Written exercise
Quote the text on optimization methods word for word, from "Figure 3 shows" up to and including "method variants everywhere.".

Text to read
************
At iteration where \(H\le 0\), all methods (except CollGM) were replaced by the steepest descent method (SDM) along the antigradient with the Nocedal-Wright step-size [7] under strong Wolfe condition. The step-size was calculated with the Wolfe parameters: \(c_1=10^{-4}\); \(c_2=0.1\); initial \(\max { b^k} =2\sqrt{n}\).

The optimization results are shown in Table 1, where CollGM has demonstrated good performance and better stability of calculations.

Table 1 Number of iterations (and calculations) for the methods

Figure 3 shows the contours of the test functions and the descent trajectories of CollGM form initial \(u^0\) to optimum \(u_*\). The trajectories coincide with the best executions (solid lines) of Newton method variants everywhere.

Functions (12), (13) were minimized equally well by all methods. Function (14) turned out to be difficult for minimization by Newton and Newton-TR methods. They went along the function bottom in extremely small steps to the optimum for hundreds of iterations (see Table 1). Also, Newton-CG had not very successful trajectory (gray dotted in Fig. 2) and convergence. For function (15), the solid line in Fig. 2 shows CollGM and Newton-TR trajectories. The gray dotted line at the same figure shows Newton and Newton-CG methods trajectory, as not a good trajectory. Newton-FD for this function led to the different minimum (the lower right point). The Newton and Newton-TR methods have failed to minimize function (16) due to the analytical Hessian was always negative.

All traditional methods encountered \(H<0\) and decreased their effectiveness due to the steps done by SDM, where CollGM has never done that. Only one time CallGM in the first step for function (15) (where step is along the colinear gradients, but not along \(-\nabla J\)) has demanded to calculate step-size not by simple formula (5), but by the Nocedal-Wright method in procedure GetStep.
************
Collected material
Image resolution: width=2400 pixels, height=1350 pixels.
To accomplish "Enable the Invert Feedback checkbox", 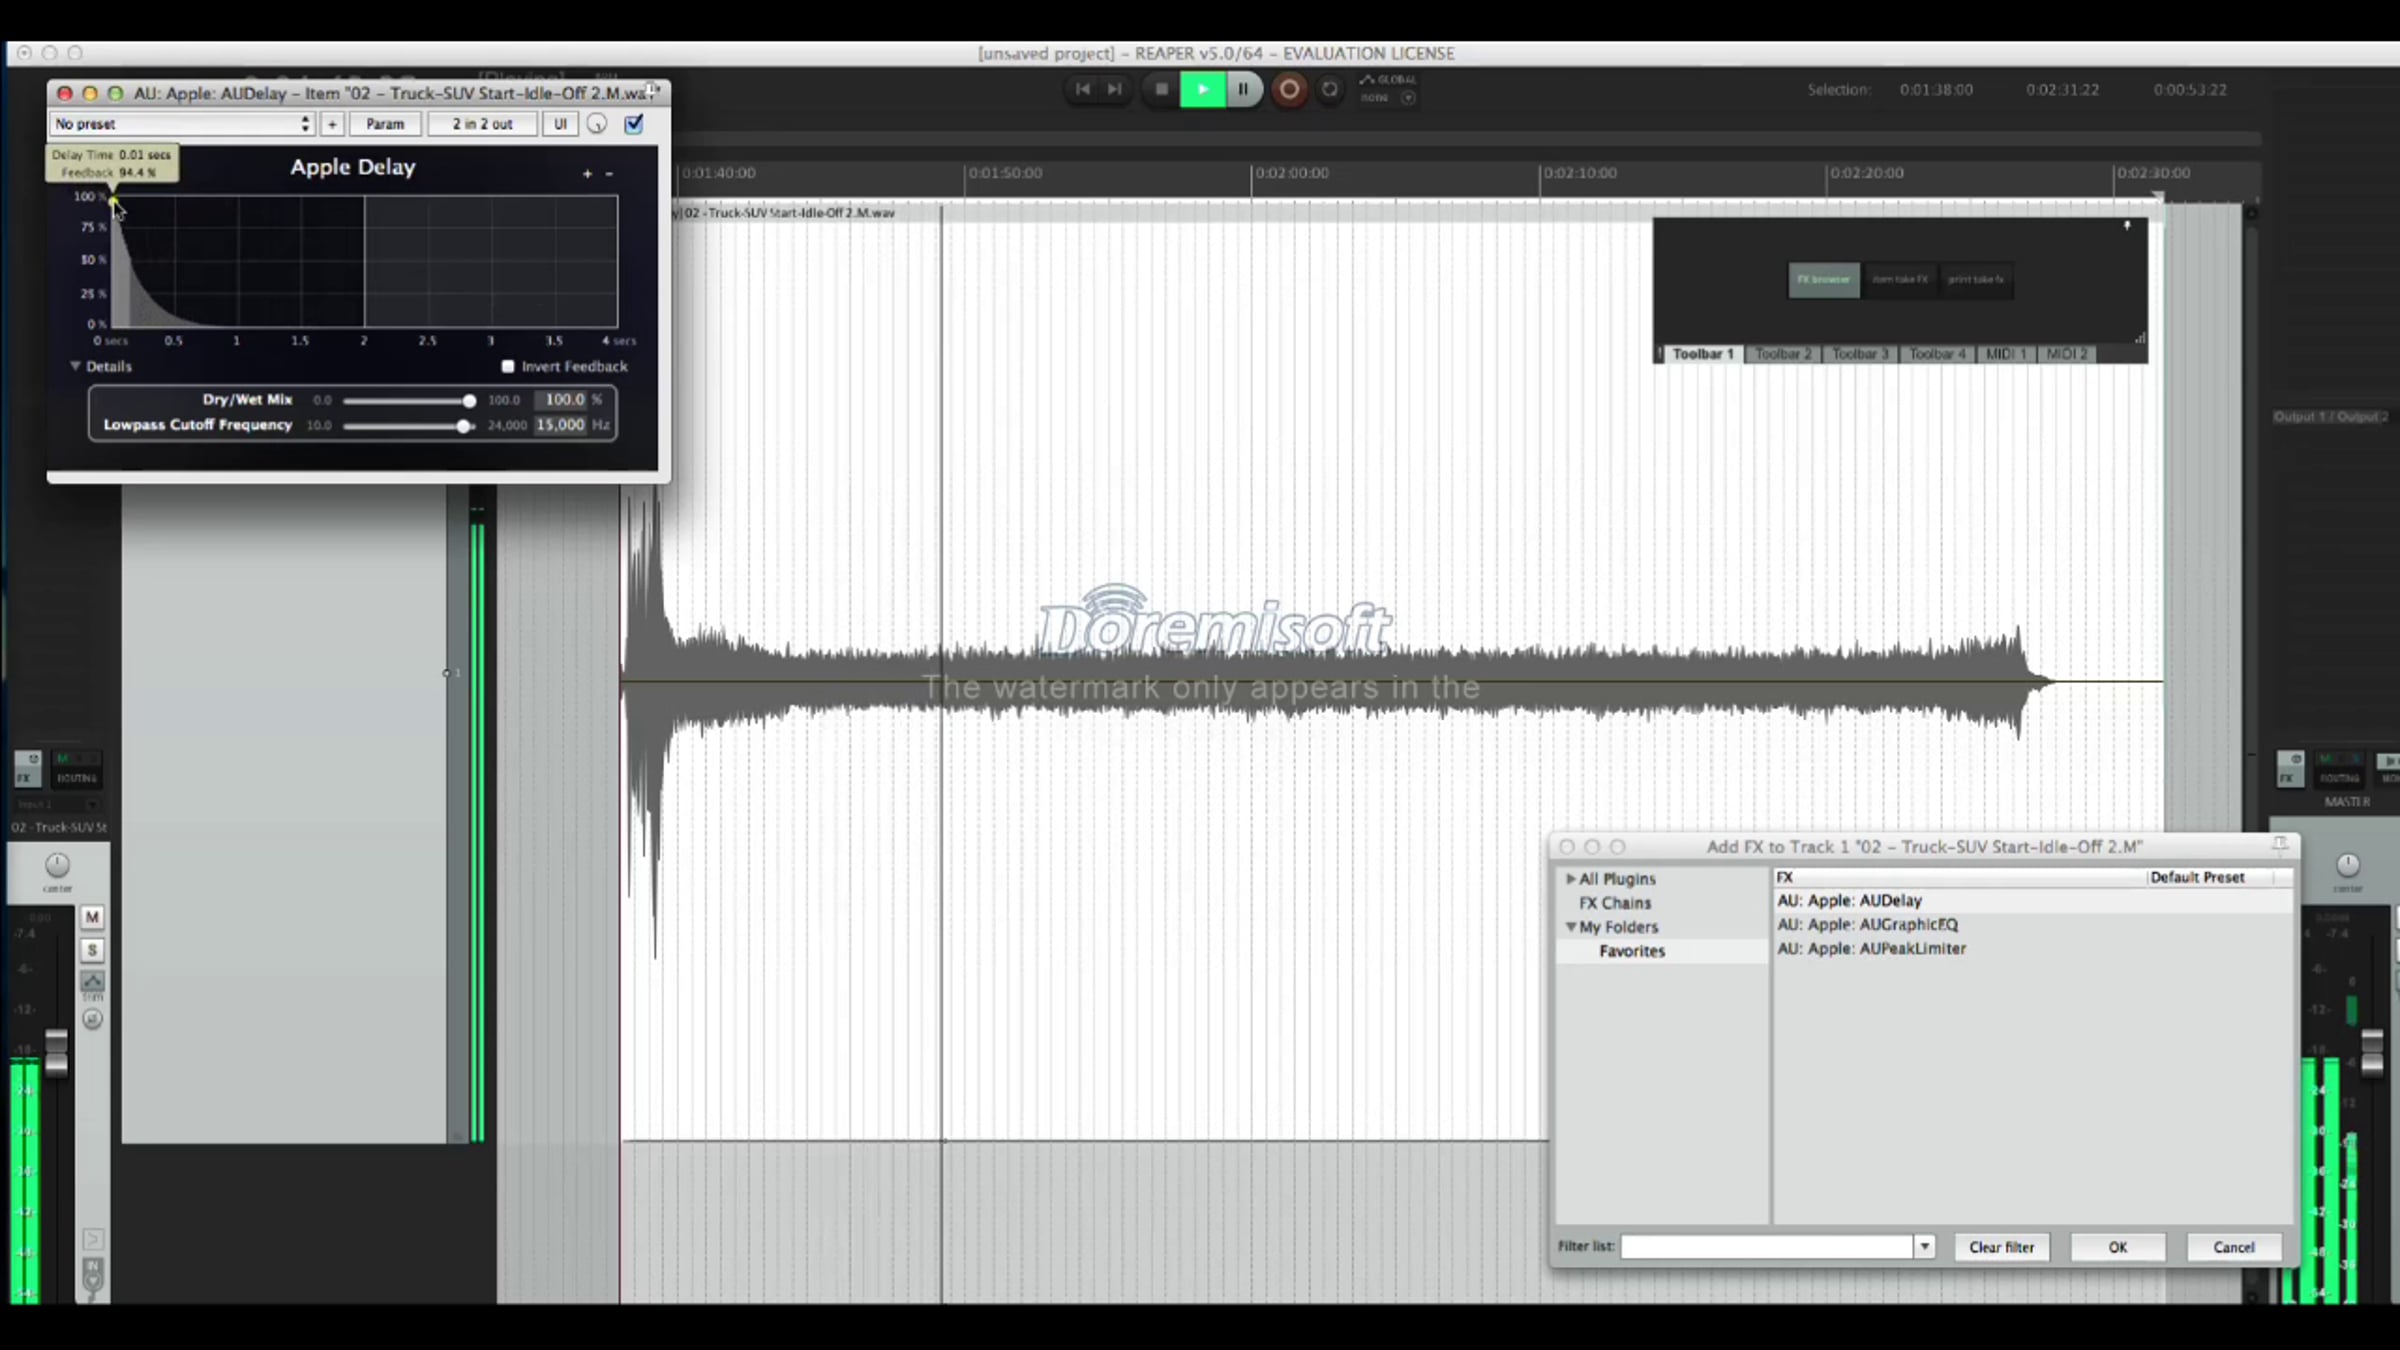I will point(508,367).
************
Result below
Figure 3 shows the contours of the test functions and the descent trajectories of CollGM form initial \(u^0\) to optimum \(u_*\). The trajectories coincide with the best executions (solid lines) of Newton method variants everywhere.